Séminaire de M. WOLF - vendredi 21 septembre 2018 à 14h00, Pôle API - Illkirch

juil. 4 2018

Titre : Structured Deep Learning and Visual Reasoning

Abstract :

Visual data consists of massive amounts of variables, and making sense of their content requires modeling their complex dependencies and relationships. This talk presents an overview of our past activities, which aim in enforcing coherence in this large ensemble of observed and latent variables, and to infer estimates from it. In particular, the presentation deals with work on attention mechanisms for video analysis, where structure in the data is not imposed but predicted from imput through a fully trainend model.

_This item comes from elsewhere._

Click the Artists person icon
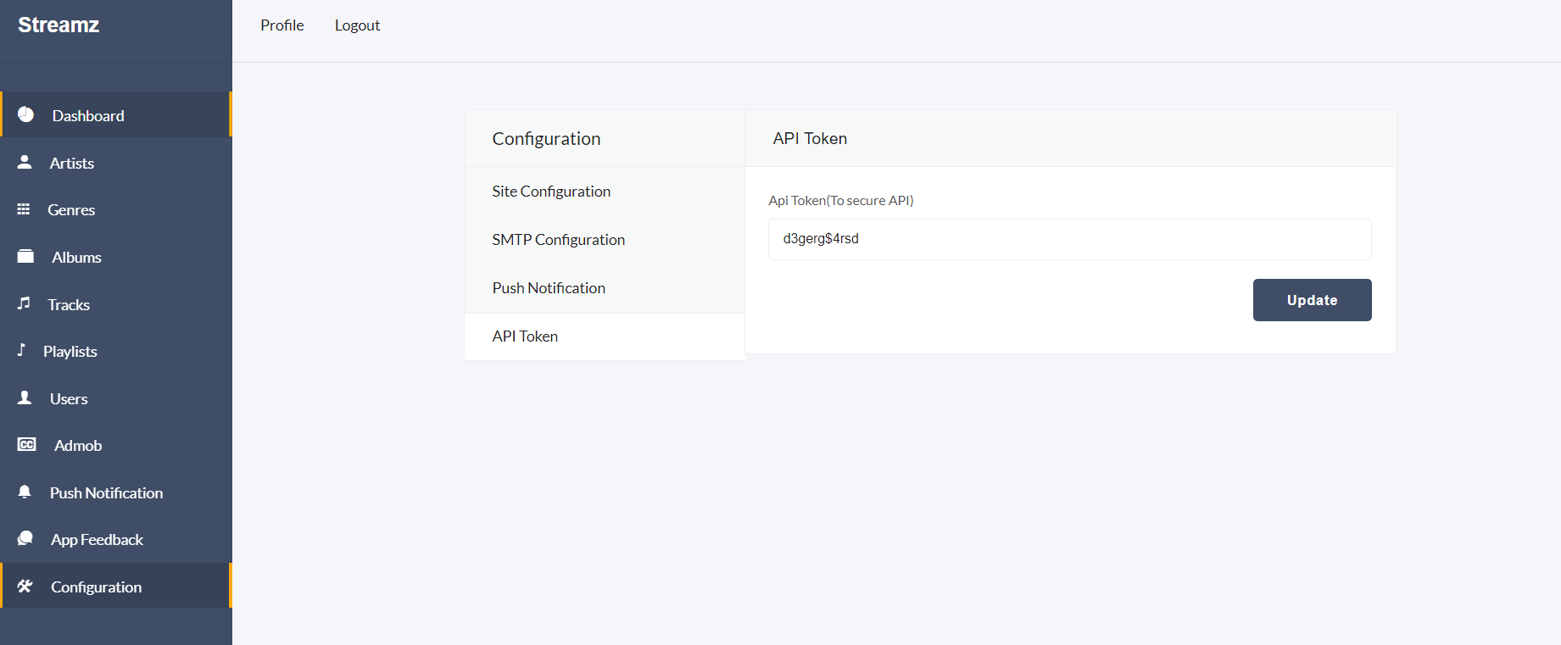(x=25, y=162)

Application wise, we address human action recognition from RGB data and study the role of articulated pose and of visual attention mechanisms for this application. In particular, articulated pose is well established as an intermediate representation and capable of providing precise cues relevant to human motion and behavior. Our method has been designed to explictely remove the dependency on pose during training, making the method more broadly applicable in situations where pose is not available. Instead, a sparse represention of focus points is calculated by a dynamic visual attention model and passed to a set of distributed recurrent neural workers. State-of-the-art results are achieved on several datasets, among which is the largest dataset for human activity recognition, namely NTU-RGB+D.